Work to be completed: Tally how many lines in this material contain the word "pixels", and reply only with the count.

Dataset content:
* * * * * * * * *
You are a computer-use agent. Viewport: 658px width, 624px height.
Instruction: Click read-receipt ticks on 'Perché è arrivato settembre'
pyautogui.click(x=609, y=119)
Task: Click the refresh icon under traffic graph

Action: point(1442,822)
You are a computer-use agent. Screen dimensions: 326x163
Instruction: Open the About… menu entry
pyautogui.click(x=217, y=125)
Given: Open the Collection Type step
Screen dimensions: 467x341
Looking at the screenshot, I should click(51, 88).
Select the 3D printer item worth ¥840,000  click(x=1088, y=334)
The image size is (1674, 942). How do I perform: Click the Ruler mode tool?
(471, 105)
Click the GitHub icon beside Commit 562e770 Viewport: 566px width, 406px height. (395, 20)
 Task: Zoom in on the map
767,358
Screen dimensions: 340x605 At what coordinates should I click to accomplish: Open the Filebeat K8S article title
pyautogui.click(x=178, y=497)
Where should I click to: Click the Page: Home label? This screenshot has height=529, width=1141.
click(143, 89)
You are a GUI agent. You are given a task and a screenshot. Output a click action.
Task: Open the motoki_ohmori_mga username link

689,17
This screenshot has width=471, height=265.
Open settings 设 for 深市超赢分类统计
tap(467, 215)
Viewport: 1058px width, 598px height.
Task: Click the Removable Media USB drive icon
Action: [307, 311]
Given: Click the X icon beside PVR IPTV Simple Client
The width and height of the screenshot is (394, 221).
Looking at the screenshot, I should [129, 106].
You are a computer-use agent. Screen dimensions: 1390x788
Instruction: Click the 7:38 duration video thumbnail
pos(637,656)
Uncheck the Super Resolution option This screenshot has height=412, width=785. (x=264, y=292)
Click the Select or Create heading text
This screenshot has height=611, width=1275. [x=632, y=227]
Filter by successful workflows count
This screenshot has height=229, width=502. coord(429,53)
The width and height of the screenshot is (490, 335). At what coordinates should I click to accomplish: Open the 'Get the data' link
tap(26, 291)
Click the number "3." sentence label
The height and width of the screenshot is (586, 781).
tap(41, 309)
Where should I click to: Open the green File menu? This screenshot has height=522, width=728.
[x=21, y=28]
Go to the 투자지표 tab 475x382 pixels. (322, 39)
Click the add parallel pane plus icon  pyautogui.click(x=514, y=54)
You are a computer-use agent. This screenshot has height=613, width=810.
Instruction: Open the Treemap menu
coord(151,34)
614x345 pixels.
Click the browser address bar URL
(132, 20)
* * * * * * * * *
The completed task: 2